First of all, the program under discussion got it wrong. It shouldn't
have unlinked the destination filename. But the scenario it unwittingly
created is *identical* to the first-time creation of a filename via a
rename, and that's a very important case. EVERY program will encounter
it the first time it creates a file via an atomic rename. If the system
dies at the wrong time, the program will see a zero-length file in place
of the one it just wrote.

This is your scenario two. This is *NOT* about data loss. If the program
cared about data loss, it'd use fsync(), dammit. This is about
consistent state.

The program didn't put that zero-length file there. Why should it be
expected to handle it? It's perfectly reasonable to barf on a zero-
length file. What if it's XML and needs a root element? What if it's a
database that needs metadata? It's unreasonable to expect every program
and library to be modified to not barf on empty files *it didn't write*
just like it's unreasonable to modify every program to fsync
gratuitously. Again -- from the point of view of the program on a
running system, there was at *NO TIME* a zero-length file. Why should
these programs have to deal with them mysteriously appearing after a
crash?

Okay, and now what about XFS? XFS fills files with NULL instead of
truncating them down to zero length (technically, it just makes the
whole file sparse, but that's beside the point.) Do programs need to
specially handle the full-of-NULLs case too? How many hoops will they
have to go through just to pacify sadistic filesystems?

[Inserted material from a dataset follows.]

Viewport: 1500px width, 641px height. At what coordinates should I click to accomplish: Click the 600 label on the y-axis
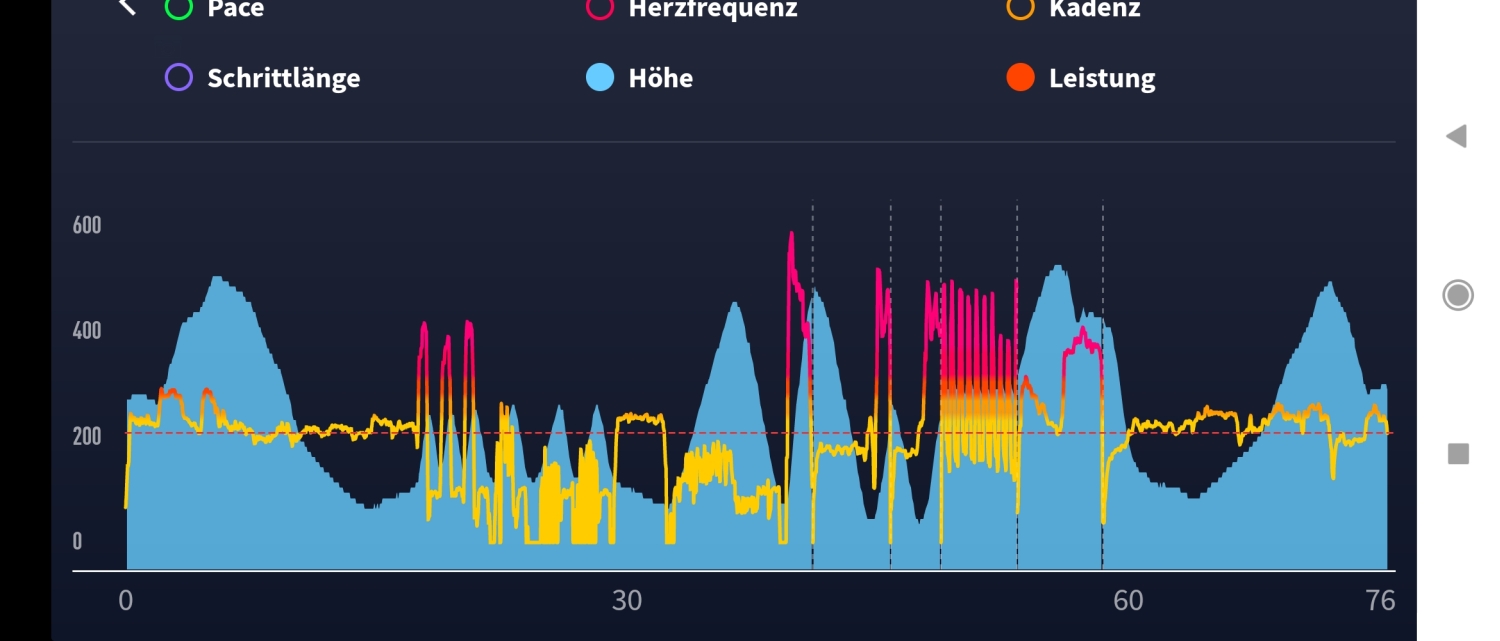coord(87,225)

A commit after every rename has a whole host of advantages. It rounds
out and completes the partial guarantee provided by a commit after an
overwriting rename. It completely prevents the appearance of a garbage
file regardless of whether a program is writing the destination for the
first or the nth time. It prevents anyone from having to worry about
garbage files at all.

It's far better to fix a program completely than to get it right 99% of
the time and leave a sharp edge hiding in some dark corner. Just fix
rename.

And what's the downside anyway? High-throughput applications don't
rename brand-new files after they've just created them anyway.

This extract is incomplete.